**What you have to do**
Update the entries from the line with "The image size is (800, 800)." to the line with "Action: click(368, 348)", swapping "bust value" for "waist value" and keeping everything else the same. Return only those lines, without the pictures.

**Data for this task**

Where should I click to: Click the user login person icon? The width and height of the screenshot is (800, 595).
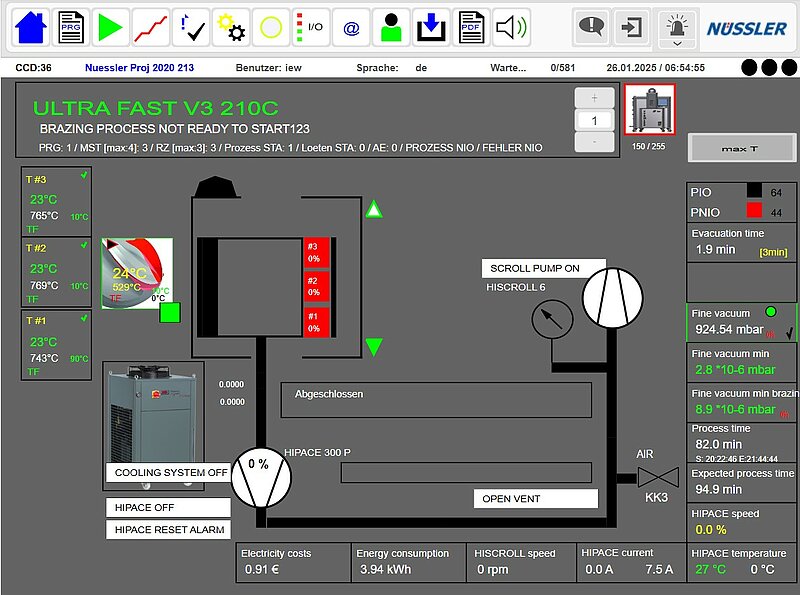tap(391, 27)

--

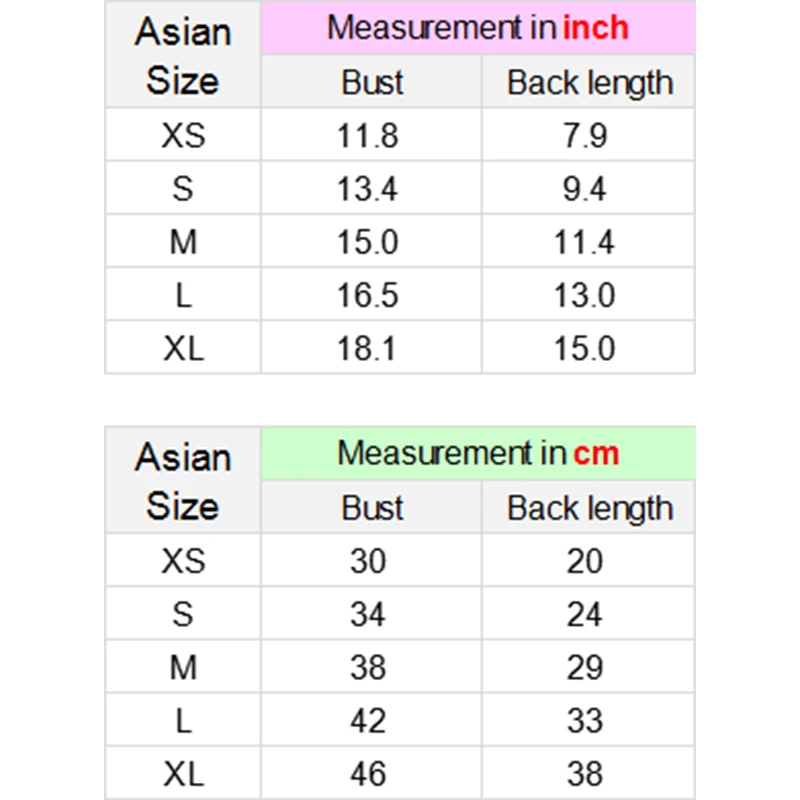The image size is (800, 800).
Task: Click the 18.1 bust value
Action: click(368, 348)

**Complete response**
The image size is (800, 800).
Task: Click the 18.1 waist value
Action: click(368, 348)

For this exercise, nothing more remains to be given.